Cassandra For Developers

Introduction to Apache Cassandra

© Elephant Scale

February 10, 2022

Overview

Modern, large-scale applications involve dealing with Big Data, which is often larger than what traditional databases (RDBMS) can handle.

The Cassandra (C*) is a massively scalable NoSQL database that provides high availability and fault tolerance.

This hands-on course will introduce Cassandra, concepts, data modeling, and CQL (Cassandra Query Language). The focus is practical aspects of working with C* effectively. We will also cover “anti-patterns” and best practices, that will lead to optimal C* implementations in high-performance production systems.

What You Will Learn

  • NoSQL concepts
  • Cassandra’s concepts and architecture
  • Setting up and running C*
  • Setting up C* and your IDE
  • CQL (Cassandra Query Language)
  • Data modeling in CQL
  • Using APIs to interact with Cassandra
  • Understand C* internals (read/write path)
  • Deletion and compaction
  • C* administration
  • C* case studies
  • C* data modeling
  • C* workshop (time permitting)

Audience

Developers, Architects, Database admins

Skill Level

Introductory – Intermediate

Duration

3 days

Prerequisites

  • comfortable with Java programming language
  • comfortable in Linux environment (navigating command line, running commands)

Lab environment

A cloud-based lab environment will be provided.

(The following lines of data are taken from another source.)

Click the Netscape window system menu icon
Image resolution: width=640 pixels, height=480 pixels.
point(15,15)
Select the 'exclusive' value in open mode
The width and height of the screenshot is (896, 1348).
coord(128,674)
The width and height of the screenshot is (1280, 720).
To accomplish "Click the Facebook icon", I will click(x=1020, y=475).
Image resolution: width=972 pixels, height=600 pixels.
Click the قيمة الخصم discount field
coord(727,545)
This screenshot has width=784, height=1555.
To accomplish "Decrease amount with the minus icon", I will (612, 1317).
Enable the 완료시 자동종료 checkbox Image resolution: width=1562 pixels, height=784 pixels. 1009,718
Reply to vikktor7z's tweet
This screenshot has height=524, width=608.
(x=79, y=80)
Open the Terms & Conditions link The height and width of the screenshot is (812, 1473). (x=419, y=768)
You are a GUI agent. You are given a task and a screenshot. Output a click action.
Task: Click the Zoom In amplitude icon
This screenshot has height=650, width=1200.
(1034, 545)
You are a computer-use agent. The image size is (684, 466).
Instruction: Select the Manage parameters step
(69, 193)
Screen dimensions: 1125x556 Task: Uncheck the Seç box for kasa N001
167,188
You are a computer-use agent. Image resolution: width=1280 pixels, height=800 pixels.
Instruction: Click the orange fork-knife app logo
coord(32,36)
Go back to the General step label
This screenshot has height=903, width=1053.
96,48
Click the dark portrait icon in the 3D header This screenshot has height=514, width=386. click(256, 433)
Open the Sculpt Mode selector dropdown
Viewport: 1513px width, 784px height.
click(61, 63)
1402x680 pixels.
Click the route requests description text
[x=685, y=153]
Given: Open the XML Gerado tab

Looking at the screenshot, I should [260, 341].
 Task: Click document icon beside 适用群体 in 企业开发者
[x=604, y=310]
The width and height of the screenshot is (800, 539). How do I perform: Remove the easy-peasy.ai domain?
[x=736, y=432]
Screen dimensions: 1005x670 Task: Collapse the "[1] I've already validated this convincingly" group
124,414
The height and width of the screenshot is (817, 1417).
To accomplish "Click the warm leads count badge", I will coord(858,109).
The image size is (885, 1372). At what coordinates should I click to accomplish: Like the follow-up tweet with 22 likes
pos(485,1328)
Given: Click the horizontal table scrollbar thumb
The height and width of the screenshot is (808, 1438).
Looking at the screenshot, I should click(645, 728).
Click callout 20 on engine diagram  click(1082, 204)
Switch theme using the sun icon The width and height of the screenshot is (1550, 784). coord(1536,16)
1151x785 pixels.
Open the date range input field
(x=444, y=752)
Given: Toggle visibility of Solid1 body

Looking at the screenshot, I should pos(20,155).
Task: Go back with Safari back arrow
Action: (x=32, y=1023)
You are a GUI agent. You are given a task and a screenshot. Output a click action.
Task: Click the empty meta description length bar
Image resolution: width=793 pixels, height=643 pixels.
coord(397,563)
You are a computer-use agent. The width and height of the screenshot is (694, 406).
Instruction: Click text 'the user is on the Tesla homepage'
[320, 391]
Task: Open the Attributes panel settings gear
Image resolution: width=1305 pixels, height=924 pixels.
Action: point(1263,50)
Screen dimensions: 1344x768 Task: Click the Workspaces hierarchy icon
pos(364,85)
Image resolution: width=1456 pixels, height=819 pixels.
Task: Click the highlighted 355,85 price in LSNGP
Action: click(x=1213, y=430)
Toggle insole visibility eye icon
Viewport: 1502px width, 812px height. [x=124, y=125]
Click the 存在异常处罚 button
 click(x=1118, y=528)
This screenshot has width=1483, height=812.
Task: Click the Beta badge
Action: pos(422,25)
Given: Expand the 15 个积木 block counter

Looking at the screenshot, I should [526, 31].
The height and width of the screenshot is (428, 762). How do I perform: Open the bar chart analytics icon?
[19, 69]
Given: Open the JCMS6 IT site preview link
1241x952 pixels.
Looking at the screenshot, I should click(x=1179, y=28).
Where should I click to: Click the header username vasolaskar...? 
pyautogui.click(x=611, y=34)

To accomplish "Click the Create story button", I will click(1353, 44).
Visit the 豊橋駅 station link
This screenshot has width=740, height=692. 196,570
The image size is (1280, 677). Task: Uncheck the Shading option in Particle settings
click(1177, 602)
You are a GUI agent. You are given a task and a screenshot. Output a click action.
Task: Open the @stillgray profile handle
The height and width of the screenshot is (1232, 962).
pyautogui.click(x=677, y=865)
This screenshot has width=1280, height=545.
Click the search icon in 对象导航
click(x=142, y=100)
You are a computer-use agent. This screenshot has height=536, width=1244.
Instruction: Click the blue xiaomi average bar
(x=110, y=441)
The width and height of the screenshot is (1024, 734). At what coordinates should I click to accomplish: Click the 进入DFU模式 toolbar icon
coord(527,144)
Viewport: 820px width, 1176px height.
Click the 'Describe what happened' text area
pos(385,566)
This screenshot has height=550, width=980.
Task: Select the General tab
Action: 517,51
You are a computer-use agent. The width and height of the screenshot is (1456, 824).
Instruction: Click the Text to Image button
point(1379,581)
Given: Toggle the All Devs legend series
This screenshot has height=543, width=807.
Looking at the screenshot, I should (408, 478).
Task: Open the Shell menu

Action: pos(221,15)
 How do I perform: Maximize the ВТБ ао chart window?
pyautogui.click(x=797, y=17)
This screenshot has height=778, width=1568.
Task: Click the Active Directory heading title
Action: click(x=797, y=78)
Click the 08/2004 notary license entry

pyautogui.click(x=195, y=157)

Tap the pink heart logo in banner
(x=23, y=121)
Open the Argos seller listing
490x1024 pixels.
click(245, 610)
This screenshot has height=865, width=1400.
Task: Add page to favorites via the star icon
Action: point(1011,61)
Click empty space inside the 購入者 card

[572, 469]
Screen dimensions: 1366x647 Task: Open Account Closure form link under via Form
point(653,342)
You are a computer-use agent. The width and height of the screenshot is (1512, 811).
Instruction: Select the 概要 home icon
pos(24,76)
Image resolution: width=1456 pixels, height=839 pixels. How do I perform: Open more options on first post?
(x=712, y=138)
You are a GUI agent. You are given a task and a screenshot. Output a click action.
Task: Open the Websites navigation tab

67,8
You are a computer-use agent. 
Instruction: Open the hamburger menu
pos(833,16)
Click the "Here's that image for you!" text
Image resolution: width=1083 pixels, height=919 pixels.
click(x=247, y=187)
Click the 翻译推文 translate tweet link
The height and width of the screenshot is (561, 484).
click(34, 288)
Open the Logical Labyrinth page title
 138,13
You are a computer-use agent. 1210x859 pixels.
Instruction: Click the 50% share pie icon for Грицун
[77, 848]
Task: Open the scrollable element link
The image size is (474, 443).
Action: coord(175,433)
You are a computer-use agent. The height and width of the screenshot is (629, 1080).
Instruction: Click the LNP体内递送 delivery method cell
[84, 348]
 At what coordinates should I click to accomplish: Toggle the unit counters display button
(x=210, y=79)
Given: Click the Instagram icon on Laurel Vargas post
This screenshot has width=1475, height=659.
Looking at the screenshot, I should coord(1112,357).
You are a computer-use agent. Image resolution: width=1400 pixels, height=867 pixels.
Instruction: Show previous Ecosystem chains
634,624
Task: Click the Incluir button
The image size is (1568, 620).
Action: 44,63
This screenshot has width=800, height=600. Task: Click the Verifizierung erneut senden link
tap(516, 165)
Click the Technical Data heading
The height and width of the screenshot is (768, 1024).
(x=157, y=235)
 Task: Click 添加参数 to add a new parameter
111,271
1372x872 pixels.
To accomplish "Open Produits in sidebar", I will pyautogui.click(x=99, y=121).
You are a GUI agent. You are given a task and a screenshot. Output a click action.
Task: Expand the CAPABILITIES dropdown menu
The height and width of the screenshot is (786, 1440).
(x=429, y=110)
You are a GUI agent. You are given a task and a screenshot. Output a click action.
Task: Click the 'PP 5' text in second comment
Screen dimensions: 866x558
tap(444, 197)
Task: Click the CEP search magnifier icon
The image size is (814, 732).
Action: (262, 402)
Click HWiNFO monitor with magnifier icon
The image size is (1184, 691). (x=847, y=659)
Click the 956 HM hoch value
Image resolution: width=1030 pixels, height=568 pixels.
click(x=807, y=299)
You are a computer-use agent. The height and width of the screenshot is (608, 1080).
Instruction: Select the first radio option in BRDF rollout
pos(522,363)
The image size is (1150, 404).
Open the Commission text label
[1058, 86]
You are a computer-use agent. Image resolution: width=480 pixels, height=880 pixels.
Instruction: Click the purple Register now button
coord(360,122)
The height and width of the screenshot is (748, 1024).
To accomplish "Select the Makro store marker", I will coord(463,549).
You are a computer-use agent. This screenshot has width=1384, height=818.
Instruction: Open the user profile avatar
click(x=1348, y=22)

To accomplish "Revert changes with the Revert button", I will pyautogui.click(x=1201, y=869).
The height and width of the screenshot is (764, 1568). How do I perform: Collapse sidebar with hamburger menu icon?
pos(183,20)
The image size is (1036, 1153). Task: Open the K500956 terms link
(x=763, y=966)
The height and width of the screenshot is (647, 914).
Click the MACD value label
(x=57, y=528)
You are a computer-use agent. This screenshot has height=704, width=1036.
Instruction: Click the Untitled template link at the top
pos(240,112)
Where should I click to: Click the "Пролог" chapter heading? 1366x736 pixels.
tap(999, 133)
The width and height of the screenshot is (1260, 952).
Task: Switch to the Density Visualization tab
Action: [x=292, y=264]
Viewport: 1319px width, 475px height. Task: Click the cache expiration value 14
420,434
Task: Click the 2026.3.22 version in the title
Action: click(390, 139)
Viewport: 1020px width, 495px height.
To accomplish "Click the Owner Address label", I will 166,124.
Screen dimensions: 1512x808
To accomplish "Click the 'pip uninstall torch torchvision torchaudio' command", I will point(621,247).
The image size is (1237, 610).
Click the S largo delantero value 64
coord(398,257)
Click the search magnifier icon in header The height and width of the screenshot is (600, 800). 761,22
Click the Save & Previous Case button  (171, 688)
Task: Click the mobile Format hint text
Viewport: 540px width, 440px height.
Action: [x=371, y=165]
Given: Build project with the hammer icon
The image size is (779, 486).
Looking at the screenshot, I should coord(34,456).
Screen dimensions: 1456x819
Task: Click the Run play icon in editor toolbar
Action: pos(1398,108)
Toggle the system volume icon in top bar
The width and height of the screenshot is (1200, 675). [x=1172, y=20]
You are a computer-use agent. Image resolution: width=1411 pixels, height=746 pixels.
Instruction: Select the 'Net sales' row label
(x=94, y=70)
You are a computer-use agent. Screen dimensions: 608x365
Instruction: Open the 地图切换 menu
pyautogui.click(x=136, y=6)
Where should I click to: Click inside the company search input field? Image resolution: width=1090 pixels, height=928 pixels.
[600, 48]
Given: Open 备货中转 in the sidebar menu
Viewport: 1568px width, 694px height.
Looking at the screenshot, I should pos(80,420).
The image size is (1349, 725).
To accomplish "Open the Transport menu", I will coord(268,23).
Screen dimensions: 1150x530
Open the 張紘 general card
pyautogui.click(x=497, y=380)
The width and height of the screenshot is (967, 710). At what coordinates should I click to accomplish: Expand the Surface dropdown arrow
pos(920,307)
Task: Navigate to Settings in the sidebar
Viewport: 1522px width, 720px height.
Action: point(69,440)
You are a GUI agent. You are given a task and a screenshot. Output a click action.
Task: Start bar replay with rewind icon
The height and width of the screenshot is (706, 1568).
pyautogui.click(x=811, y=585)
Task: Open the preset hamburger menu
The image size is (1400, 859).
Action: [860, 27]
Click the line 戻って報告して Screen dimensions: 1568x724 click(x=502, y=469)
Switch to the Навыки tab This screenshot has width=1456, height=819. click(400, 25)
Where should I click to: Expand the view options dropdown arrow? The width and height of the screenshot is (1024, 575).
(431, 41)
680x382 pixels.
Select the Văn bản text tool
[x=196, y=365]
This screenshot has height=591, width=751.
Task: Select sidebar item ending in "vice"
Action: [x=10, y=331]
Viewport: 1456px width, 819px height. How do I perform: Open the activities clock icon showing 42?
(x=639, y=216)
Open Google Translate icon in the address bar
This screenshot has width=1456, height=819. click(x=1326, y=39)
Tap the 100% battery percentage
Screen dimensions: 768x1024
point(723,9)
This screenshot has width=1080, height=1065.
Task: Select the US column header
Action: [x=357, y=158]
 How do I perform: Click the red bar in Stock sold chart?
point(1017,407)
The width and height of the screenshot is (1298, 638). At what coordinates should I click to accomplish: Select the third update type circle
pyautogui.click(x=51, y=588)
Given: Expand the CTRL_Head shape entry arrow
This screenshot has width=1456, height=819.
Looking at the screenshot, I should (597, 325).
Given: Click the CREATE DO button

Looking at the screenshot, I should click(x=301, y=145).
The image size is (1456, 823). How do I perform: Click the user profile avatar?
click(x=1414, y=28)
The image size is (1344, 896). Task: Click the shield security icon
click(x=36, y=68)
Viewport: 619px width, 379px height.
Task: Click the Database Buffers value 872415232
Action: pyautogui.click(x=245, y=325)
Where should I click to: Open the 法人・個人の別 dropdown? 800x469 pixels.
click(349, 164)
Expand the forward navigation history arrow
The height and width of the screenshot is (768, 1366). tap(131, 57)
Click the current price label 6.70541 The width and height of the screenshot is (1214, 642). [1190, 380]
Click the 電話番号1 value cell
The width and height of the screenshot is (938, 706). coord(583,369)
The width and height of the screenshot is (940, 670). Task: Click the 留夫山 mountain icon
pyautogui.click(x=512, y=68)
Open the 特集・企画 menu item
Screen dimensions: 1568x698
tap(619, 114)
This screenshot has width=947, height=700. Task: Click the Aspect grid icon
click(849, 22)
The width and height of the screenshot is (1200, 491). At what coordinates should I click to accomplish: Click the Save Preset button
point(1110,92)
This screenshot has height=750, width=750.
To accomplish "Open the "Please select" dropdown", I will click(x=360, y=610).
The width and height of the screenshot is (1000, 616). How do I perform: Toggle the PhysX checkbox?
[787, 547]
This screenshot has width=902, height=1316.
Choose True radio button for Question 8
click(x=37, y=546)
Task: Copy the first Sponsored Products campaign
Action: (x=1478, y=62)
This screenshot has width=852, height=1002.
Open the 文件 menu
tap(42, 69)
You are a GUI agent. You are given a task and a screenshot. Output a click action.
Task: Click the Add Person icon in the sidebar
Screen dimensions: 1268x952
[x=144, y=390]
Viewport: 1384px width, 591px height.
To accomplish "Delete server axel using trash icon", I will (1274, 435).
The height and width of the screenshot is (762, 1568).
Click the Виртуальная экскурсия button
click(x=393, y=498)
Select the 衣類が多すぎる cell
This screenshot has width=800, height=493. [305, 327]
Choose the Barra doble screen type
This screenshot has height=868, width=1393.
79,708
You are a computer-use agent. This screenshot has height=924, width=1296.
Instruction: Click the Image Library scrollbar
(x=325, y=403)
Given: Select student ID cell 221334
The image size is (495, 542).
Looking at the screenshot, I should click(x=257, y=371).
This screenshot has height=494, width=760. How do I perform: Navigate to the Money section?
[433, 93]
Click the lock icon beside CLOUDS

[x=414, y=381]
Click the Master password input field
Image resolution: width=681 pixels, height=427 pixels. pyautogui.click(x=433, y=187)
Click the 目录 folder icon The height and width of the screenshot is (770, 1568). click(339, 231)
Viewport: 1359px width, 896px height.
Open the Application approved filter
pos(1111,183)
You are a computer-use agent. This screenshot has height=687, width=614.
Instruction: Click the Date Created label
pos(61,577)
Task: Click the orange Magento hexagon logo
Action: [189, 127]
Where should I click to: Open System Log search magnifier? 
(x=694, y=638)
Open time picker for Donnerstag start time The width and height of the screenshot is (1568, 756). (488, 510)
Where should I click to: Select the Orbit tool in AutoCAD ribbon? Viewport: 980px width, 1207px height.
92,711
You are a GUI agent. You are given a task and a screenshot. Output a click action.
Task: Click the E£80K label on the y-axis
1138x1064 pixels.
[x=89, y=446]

Students will need the following

  • A reasonably modern laptop with unrestricted connection to the Internet. Laptops with overly restrictive VPNs or firewalls may not work properly
  • Chrome browser
  • SSH client for your platform

Detailed Outline

Introduction to Big Data / NoSQL

  • Big Data challenges vs RDBMS
  • NoSQL overview
  • CAP theorem
  • When is NoSQL appropriate
  • Columnar storage
  • NoSQL ecosystem

Cassandra Essentials

  • C* architecture overview
  • C* clusters, rings, nodes
  • Keyspaces, tables, rows and columns
  • Partitioning, replication, tokens
  • Quorum and consistency levels
  • Labs: installing Cassandra, interacting with Cassandra using CQLSH

Data Modeling – part 1

  • introduction to CQL
  • CQL Datatypes
  • Creating keyspaces and tables
  • Choosing columns and types
  • Choosing primary keys
  • Data layout for rows and columns
  • Time to live (TTL)
  • Querying with CQL
  • CQL updates
  • Collections (list, map, and set)
  • Labs: various data modeling exercises using CQL; experimenting with queries and supported data types

Data Modeling – part 2

  • Creating and using secondary indexes
  • Composite keys (partition keys and clustering keys)
  • Time series data
  • Best practices for time series data
  • Counters
  • Lightweight transactions (LWT)
  • Labs: creating and using indexes; modeling time series data

C* Java API

  • Introduction to Java driver
  • CRUD (Create / Read / Update, Delete) operations using Java client
  • Asynchronous queries
  • Labs: using Java API for Cassandra

C* Internals

  • Understand Cassandra design under the hood
  • Partitioners, gossip protocols, snitches
  • sstables, memtables, commit log
  • Read path, write path
  • Deletions, compactions, tombstones
  • Failure handling
  • Caching

C* Admin

  • Hardware selection
  • Software dependencies
  • Cassandra distributions
  • Lab: students install Cassandra, run benchmarks

C* Best Practices

  • C* best practices
  • Performance tuning
  • Troubleshooting tools and tips
  • “Anti-patterns” – how NOT to use C*

C* Case Studies

  • We will look at some C* use cases in the industry. Study their system architecture, best practices, and recommendations. This gives attendees a good sense of how C* is being used in real-world use cases.

C* Data Modeling labs

  • Attendees will work as teams
  • Multiple use cases from various domains are presented
  • Students work in groups to come up with designs and models, discuss various designs, analyze decisions

C* Workshop (Time permitting)

  • In this section, attendees will implement a real-world use case using C*
  • Attendees will work as teams
  • Each team will come up with data models for C* and implement them and test them
  • Also, teams are encouraged to present their solution to the class. We will discuss, provide feedback and learn from each other
  • Possible project ideas:
  • Implement a Slack-like messaging system. Come up with data models for users, messages and group chats
  • Implement a music service like Spotify. Come up with data models for songs, users, ratings
  • Implement a stock quotes tracking system. Come up with models for stock tickets, prices (time series data)